Wednesday, April 18th, 2007 | Uncategorized | No Comments

I woke up depressed.
On my way to work this morning…
The vagabond within me took its sharp fingernail and scratched down the length of my chest, slicing an oozing, bloody line of flesh, wanting out. The sting sent my mind reeling into thoughts of waiting tables in a sunny seaside town in Italy, or roaming through vineyards in a chilly, misty French valley. I know the reality though - my thoughts are driven by my temporary unhappiness. And I felt a surge of anger and sadness and wondered, “when will I be happy? will I ever be happy? when can I just settle down and be happy with that?” I don’t know why my thoughts have tendencies to go that way.

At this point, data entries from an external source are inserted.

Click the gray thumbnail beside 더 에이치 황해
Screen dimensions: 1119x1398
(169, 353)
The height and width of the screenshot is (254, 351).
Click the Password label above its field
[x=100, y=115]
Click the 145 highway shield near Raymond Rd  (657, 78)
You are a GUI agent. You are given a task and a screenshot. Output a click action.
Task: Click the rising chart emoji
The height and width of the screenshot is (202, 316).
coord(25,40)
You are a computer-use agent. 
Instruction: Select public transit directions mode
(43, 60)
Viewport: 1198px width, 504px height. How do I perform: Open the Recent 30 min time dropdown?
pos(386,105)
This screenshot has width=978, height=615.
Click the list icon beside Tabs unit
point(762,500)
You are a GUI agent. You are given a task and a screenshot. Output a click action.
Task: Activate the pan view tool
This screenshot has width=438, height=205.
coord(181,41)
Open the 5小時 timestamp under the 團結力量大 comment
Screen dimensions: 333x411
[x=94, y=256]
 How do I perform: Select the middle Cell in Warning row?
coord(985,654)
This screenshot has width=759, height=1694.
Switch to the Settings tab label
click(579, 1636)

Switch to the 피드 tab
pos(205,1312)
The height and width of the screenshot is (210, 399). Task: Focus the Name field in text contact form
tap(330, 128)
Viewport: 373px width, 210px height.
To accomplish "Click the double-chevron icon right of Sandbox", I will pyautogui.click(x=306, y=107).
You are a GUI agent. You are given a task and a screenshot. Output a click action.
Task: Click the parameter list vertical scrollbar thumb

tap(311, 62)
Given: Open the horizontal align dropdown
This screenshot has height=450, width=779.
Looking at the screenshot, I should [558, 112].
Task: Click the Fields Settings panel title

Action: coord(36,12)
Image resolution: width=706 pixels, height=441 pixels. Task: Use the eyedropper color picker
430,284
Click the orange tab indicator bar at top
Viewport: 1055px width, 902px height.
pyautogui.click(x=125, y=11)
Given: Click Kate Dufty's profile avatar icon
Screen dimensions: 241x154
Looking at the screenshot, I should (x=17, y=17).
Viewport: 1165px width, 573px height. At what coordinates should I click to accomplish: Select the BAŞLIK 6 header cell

Luckily, this morning, I was able to ground my concerns and root them in real problems rather than my ephemeral musings.

I believe the truth of my concern is more in relation to my future, to my goals. Will I ever get my MBA? When? I definitely saw that coming before I turned 30, but now, frighteningly enough, that age is staring me in the face like a pistol during an ill-fated game of Russian roulette. Shit. Also, what about the Scholarship fund I want to start? That I’ve been wanting to start since my sister graduated from college 4 years ago? At what point do I decide I can do things rather than my standard I don’t know how therefore I can’t? Hmm…

I feel like my career is lacking a sense of fulfillment that I get from actually helping people. Yes, that is what made me feel *so* good about being a flight attendant. First of all, I was very good at it, and secondly, I helped people and made people happy. I need that sort of thing in my life. That’s on my list of “things to figure out.”

Another thing I’ve discovered that is bothering me today is the shooting in Virginia. See, the whole incident is depressing, but what gets to me the most is that the shooter was a senior at Virginia Tech. Now, I know this case is extreme, but I really feel that the senior year of college, for most people, is incredibly difficult. You ask yourself who you are, what you’re doing, what will happen after graduation. I understand that high school is like this for a lot of people as well. You come to a crossroads in your life. A lot of people (myself included) are not or were not prepared for this. Your whole life, until that point, is about school. Then what? I feel like our society does an atrocious job preparing young people for the “what now? what’s next? what the hell!?” reality of life after education. I know it was a very difficult time for me (and career choices, etc, definitely haven’t been easy for me), for Val! and for Belinda. It makes me wonder if there is something that can be done to step in to show young people that there really is something out there after college.

I am going to throw that idea to our community relations department and see if they think there is any sort of new program we can work on. I don’t have much faith in people wanting to take on gigantic, new projects though. Especially if they don’t mean bringing in more revenue.